:: EXERCISE GOAL ::
Add 4 to every coordinate in the answers, then write out the entries again, starting with the first one and going on through the line containing "O nás (116, 58)". Keep the requests in their places and leave their numbers as they are.

Dataset entries
__________
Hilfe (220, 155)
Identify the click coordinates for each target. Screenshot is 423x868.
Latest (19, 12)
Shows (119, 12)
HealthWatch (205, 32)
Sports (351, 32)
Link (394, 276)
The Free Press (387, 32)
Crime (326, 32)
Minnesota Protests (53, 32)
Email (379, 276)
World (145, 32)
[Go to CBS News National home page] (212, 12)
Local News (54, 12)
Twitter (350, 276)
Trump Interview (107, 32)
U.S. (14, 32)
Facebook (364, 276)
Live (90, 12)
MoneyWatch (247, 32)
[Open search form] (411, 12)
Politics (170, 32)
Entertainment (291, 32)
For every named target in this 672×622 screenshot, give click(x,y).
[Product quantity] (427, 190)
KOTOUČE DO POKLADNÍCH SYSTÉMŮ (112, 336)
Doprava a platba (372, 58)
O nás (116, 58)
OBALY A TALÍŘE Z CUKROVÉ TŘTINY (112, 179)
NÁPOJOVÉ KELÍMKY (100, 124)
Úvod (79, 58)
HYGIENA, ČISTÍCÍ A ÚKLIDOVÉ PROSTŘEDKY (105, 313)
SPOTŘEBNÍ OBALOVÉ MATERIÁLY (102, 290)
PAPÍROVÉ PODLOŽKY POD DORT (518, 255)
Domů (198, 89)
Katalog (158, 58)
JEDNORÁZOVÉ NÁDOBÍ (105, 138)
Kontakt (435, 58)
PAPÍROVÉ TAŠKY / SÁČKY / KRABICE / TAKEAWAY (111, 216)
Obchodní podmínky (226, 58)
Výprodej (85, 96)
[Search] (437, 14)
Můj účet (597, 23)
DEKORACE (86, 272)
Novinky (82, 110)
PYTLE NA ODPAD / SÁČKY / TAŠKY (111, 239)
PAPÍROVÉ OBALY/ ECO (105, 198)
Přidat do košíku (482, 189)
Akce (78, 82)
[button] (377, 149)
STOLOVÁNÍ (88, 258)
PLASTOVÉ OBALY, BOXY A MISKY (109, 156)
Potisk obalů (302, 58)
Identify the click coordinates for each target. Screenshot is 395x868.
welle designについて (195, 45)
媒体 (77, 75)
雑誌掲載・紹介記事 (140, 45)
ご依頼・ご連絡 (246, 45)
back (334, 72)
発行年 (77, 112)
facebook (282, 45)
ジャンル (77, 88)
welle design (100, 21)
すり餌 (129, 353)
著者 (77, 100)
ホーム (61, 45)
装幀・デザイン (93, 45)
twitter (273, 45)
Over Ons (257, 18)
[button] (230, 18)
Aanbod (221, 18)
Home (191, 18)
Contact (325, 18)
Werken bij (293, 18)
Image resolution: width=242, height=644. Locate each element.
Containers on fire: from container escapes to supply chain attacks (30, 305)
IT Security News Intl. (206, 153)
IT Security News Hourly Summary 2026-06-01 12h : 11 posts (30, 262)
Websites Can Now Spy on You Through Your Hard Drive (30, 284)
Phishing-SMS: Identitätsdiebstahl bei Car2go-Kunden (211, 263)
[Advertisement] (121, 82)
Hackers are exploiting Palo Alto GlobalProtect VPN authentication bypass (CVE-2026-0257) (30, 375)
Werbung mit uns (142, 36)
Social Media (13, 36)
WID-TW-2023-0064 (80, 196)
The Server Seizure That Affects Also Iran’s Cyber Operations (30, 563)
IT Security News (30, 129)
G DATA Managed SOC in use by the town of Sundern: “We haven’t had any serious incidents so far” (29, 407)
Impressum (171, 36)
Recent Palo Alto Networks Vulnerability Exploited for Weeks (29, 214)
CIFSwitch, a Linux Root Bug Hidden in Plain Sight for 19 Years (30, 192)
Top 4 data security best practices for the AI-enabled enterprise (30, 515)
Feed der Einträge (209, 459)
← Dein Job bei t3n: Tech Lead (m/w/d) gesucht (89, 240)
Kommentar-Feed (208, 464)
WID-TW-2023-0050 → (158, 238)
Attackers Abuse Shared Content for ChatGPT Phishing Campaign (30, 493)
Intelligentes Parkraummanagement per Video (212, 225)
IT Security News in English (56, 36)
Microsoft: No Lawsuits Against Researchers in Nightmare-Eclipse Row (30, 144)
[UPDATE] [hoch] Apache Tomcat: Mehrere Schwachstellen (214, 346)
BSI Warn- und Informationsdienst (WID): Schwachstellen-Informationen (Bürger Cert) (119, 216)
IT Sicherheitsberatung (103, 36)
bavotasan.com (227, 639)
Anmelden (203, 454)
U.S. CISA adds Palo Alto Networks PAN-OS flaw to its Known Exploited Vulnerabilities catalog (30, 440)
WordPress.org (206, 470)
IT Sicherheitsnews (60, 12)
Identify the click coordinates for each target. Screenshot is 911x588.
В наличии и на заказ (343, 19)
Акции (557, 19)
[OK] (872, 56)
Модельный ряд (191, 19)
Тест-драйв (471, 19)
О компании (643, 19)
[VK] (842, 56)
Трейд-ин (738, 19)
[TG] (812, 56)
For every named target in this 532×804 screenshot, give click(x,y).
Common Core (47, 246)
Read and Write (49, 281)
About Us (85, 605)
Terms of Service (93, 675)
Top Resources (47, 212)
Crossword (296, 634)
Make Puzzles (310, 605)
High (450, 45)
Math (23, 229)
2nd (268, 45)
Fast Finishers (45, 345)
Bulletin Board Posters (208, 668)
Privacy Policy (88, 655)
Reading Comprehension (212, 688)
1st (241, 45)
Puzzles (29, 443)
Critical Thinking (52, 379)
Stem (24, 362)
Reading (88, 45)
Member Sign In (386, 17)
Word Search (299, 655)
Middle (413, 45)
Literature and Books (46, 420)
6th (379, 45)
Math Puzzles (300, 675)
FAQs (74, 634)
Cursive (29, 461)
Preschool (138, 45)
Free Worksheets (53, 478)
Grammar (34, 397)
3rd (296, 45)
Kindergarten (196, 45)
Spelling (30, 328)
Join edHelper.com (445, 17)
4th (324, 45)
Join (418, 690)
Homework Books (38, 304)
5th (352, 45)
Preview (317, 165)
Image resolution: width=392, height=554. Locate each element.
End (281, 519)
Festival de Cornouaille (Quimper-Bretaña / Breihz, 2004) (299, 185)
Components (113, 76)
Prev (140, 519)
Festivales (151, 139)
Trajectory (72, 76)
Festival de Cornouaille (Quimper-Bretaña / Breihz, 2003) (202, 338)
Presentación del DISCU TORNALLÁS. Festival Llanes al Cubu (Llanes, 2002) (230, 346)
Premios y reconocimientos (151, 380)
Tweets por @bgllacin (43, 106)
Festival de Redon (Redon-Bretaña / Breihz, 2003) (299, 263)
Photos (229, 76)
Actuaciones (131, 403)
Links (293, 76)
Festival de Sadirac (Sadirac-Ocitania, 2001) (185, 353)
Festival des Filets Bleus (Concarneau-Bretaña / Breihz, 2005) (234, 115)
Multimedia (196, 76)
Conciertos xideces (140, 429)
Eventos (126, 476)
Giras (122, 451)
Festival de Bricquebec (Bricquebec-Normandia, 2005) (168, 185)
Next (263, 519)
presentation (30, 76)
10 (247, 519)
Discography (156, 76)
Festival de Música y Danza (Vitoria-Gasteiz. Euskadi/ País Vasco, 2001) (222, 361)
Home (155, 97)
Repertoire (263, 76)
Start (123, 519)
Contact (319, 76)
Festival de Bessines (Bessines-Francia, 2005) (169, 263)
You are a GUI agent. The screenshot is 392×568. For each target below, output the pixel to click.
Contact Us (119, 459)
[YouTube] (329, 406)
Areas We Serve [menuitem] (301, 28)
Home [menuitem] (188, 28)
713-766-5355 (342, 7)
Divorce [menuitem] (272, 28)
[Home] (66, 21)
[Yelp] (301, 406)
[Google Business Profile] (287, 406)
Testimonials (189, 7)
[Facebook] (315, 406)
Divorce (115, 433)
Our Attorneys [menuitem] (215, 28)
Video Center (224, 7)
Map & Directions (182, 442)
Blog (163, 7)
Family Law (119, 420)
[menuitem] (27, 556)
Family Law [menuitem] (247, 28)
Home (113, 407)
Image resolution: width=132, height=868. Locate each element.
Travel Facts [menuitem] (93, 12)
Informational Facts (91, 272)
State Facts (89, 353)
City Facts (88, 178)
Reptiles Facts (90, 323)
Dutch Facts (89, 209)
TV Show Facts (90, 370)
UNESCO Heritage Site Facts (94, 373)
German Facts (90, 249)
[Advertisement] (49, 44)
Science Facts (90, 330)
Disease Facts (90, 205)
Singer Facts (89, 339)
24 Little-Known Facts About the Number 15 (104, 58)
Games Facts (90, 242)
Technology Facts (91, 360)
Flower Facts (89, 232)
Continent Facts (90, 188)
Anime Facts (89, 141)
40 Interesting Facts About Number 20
__________
:: WRITTEN ANSWER ::
Hilfe (224, 159)
Identify the click coordinates for each target. Screenshot is 423x868.
Latest (23, 16)
Shows (123, 16)
HealthWatch (209, 36)
Sports (355, 36)
Link (398, 280)
The Free Press (391, 36)
Crime (330, 36)
Minnesota Protests (57, 36)
Email (383, 280)
World (149, 36)
[Go to CBS News National home page] (216, 16)
Local News (58, 16)
Twitter (354, 280)
Trump Interview (111, 36)
U.S. (18, 36)
Facebook (368, 280)
Live (94, 16)
MoneyWatch (251, 36)
[Open search form] (415, 16)
Politics (174, 36)
Entertainment (295, 36)
For every named target in this 672×622 screenshot, give click(x,y).
[Product quantity] (431, 194)
KOTOUČE DO POKLADNÍCH SYSTÉMŮ (116, 340)
Doprava a platba (376, 62)
O nás (120, 62)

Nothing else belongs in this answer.